EXERCÍCIOS A REALIZAR:
**1.** Com base no artigo sobre juventude e escola, responda às perguntas abaixo, indicando cada resposta com a mesma letra:
(a) O que se diz sobre a relação dos adolescentes com a política?
(b) A que a grande mídia vincula a imagem da juventude de periferia?
(c) Quais são os personagens da escola que entram em jogo?
**2.** Resuma em duas frases o artigo sobre juventude e escola.
**3.** Dê continuidade ao artigo sobre juventude e escola a partir do ponto em que ele se interrompe.

Por Márcia Acioli
Dizem que adolescentes não gostam de política. Que esta é uma geração alienada, apegada ao consumo desenfreado ou a manifestações inconseqüentes de rebeldia sem causa.
Nas escolas há um clima de descrédito: de um lado, professores/as não acreditam na qualidade de uma educação possível em condições bastante desfavoráveis; de outro, meninos e meninas vivem dispersos e conturbam o ambiente onde poucos/as ‘querem’ aprender.
Este pode ser um quadro mostrado diariamente na mídia e bastante comentado entre profissionais da educação e comunidade escolar. No entanto, é apenas uma perspectiva de uma realidade complexa, rica, plural, diversa. É um recorte ínfimo de uma realidade ampla.
A sociedade alimenta o mito da juventude violenta, envolvida com questões rasas, centradas nos interesses de pequenos grupos, ou, como querem fazer crer, de gangues. O desserviço que a grande mídia presta ao vincular a imagem juventude de periferia (negra na sua grande maioria) à violência promove outra conseqüência além de fixá-los no lugar da marginalidade. Ao enfatizar um aspecto omite, negligencia outros. As virtudes, os feitos, a força criativa, a solidariedade não são divulgadas como se não existissem.
É sempre bom lembrar que as palavras têm poder de criar, bem como de destruir, realidades. Para muitos, passa a existir o que foi dito (ou escrito).
Essa abordagem insistente, forjada pelos meios de comunicação, reforça uma identidade transgressora associada a uma determinada ideia de poder. Neste contexto a violência passa a ser uma linguagem por meio da qual se estabelecem relações cotidianas na disputa por autoridade. Territórios são demarcados e os conflitos acirrados. Neste caso, vence quem tem força.
O círculo vicioso retroalimenta esta lógica. A roda gira sem sair do lugar.
Entram em jogo todos os personagens da escola: estudantes, profissionais da educação e comunidade.
O caldo entorna quando os estudantes não encontram outras motivações para o exercício do poder; quando os profissionais não constroem canais de diálogo que sejam pautados pelo respeito, pela compreensão e sejam orientados pela horizontalidade das relações e/ou quando uma comunidade violentada pela exclusão se vê sem chances de participação verdadeira na educação dos/as seus filhos/as. Não é raro ver na escola uma mãe ou um pai intimidado naquele espaço que não lhe(s) pertence(m).

DADOS ARMAZENADOS:
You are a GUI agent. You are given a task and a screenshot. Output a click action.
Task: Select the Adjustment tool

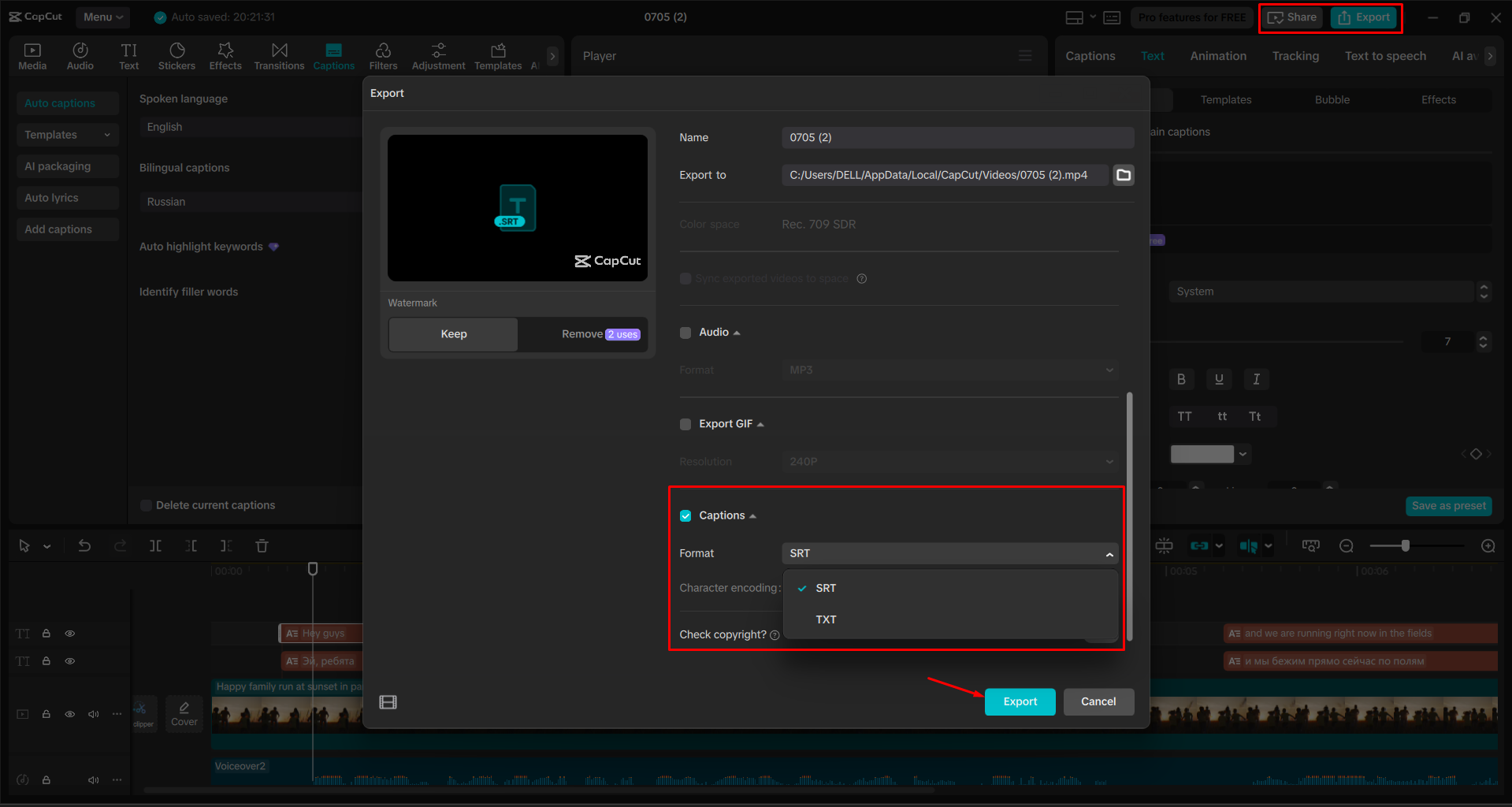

RESULTADOS POR EXERCÍCIO:
**1.**
(a) Diz-se que os adolescentes não gostam de política.
(b) À violência.
(c) Os estudantes, os profissionais da educação e a comunidade.

**2.** A imagem de uma juventude alienada e violenta, mostrada diariamente na mídia, é apenas um recorte ínfimo de uma realidade ampla e omite as virtudes, a força criativa e a solidariedade dos jovens. Essa abordagem reforça uma identidade transgressora na qual a violência se torna uma linguagem das relações cotidianas, situação que se agrava quando os estudantes não encontram outras motivações, os profissionais não constroem canais de diálogo e a comunidade não tem chances de participação verdadeira.

**3.**
É ingenuidade pensar em uma escola sem conflitos. Isso nem é desejável, afinal a democracia é o exercício da pluralidade de interesses. O que não dá para admitir é uma escola sem diálogos, sem a prática cotidiana da negociação de ideias.
A experiência do Inesc em escolas públicas de periferia do Distrito Federal tem revelado coisas interessantes.
Quando os/as adolescentes são motivados/as a discutir temas relevantes o entusiasmo se torna evidente. Aos poucos cada um/a se conecta a uma causa e, ao compartilhar desta utopia coletiva, as disputas deixam de girar em torno de autoridades personalizadas para se efetivar por causas coletivas. O desafio posto é: como motivar e contribuir para a melhor fundamentação de suas leituras de mundo. É importante que suas percepções e falas sejam cada vez mais consistentes a partir de informações, acesso a outros sujeitos, diálogos e construção de novas opiniões. Este é um papel que cabe à escola de uma forma privilegiada.
Ao identificarem causas que sejam comuns, baseadas em um ideal de mundo melhor, meninos e meninas compreendem que é importante que cada pessoa tenha seu espaço de participação garantido e que suas necessidades específicas devem ser observadas.
Outra lógica passa a tecer suas relações. Os eventuais conflitos pessoais internos se reduzem. O embate agora é político.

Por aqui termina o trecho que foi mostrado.